RE: Scaling noise

From: Robert White
Date: Thu Sep 04 2003 - 20:37:54 EST


Not to throw a flag on the play but...

Larry asks why penalize low end systems by making the kernel
many-cpu-friendly. The implicit postulate in his question is that the
current design path is "unfair" to the single and very-small-N N-way systems
in favor of the larger-N and very-large-N niche user base.

Lots of discussions then ensue about high end scalability and the
performance penalties of doing memory barriers and atomic actions for large
numbers of CPUs.

I'm not sure I get it. The large-end dynamics don't seem to apply to the
question, in support nor rebut. Is there any concrete evidence to support
the inference?

What really is the impact of high-end scalability issues on the low end
machines?

It *seems* that the high-end diminishing returns due to having any one CPU's
cache invalidated by N companions is clearly decoupled from the
uni-processor model because there are no "other" CPUs to cause the bulk of
such invalidations when there is only one processor.

It *seems* that in a single-kernel architecture, as soon as you reach "more
than one CPU" what "must be shared" ...er... must be shared.

It *seems* that what is unique to each CPU (the instances CPU private data
structure) are wholly unlikely to be faulted out because of the actions of
other CPUs. (that *is* part of why they are in separate spaces, right?)

It *seems* that the high-end degradation of cache performance as N increases
is coupled singularly to the increase in N and the follow-on multi-state
competition for resources. (That is, it is the real presence of the 64 CPUs
and not the code to accommodate them is the cause of the invalidations. If,
on my 2-way box I set the MAX_CPU_COUNT to 8 or 64, the only difference in
runtime is the unused memory for the 6 or 62 per-cpu-data structures. The
cache-invalidation and memory-barrier cost is bounded by the two real CPUs
and not the 62 empty slots.)

It *seems* that any attempt to make a large N system cache friendly would
involve preventing as many invalidations as possible.

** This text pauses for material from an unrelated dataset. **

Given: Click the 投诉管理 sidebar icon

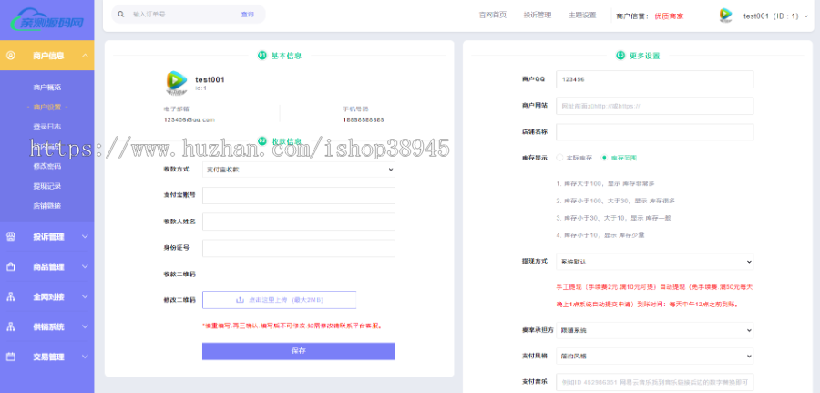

And finally, it *seems* that any large-N design, e.g. one that keeps cache
invalidation to a minimum, would, by definition, directly *benefit* the
small N systems because they would naturally also have less invalidation.

That is, "change a pointer, flush a cache" is true for all N greater than 1,
yes? So if I share between 2 or 1000, it is the actions of the 2 or 1000 at
runtime that exact the cost. Any design to better accommodate "up to 1000"
will naturally tend to better accommodate "up to 4".

So...

What/where, if any, are the examples of something being written (or some
technique being propounded) in the current kernel design that "penalizes" a
2-by or 4-by box in the name of making a 64-by or 128-by machine perform
better?

Clearly keeping more private data private is "better" and "worse" for its
respective reasons in a memory-footprint for cache-separation tradeoff, but
that is true for all N >= 2.

Is there some concrete example(s) of SMP code that is wrought overlarge? I
mean all values of N between 1 and 255 fit in one byte (duh 8-) but cache
invalidations happen in more than two bytes, so having some MAX_CPU_COUNT
bounded at 65535 is only one byte more expansive and no-bytes more expensive
in the cache-consistency-conflict space. At runtime, any loop that iterates
across the number of active CPUs will be clamped at the actual number, and
not the theoretical max.

I suspect that the original question is specious and generally presumes
facts not in evidence. Of course, just because *I* cannot immediately
conceive of any useful optimization for a 128-way machine that is inherently
detrimental to a 2-way or 4-way box, doesn't mean that no such optimization
exists.

Someone enlighten me please.

Rob White




-----Original Message-----
From: linux-kernel-owner@xxxxxxxxxxxxxxx
[mailto:linux-kernel-owner@xxxxxxxxxxxxxxx] On Behalf Of William Lee Irwin
III
Sent: Wednesday, September 03, 2003 11:16 AM
To: Larry McVoy; Brown, Len; Giuliano Pochini; Larry McVoy;
linux-kernel@xxxxxxxxxxxxxxx
Subject: Re: Scaling noise

At some point in the past, I wrote:
>> The lines of reasoning presented against tightly coupled systems are
>> grossly flawed.

On Wed, Sep 03, 2003 at 11:05:47AM -0700, Larry McVoy wrote:
> [etc].
> Only problem with your statements is that IBM has already implemented all
> of the required features in VM. And multiple Linux instances are running
> on it today, with shared disks underneath so they don't replicate all the
> stuff that doesn't need to be replicated, and they have shared memory
> across instances.

Independent operating system instances running under a hypervisor don't
qualify as a cache-coherent cluster that I can tell; it's merely dynamic
partitioning, which is great, but nothing to do with clustering or SMP.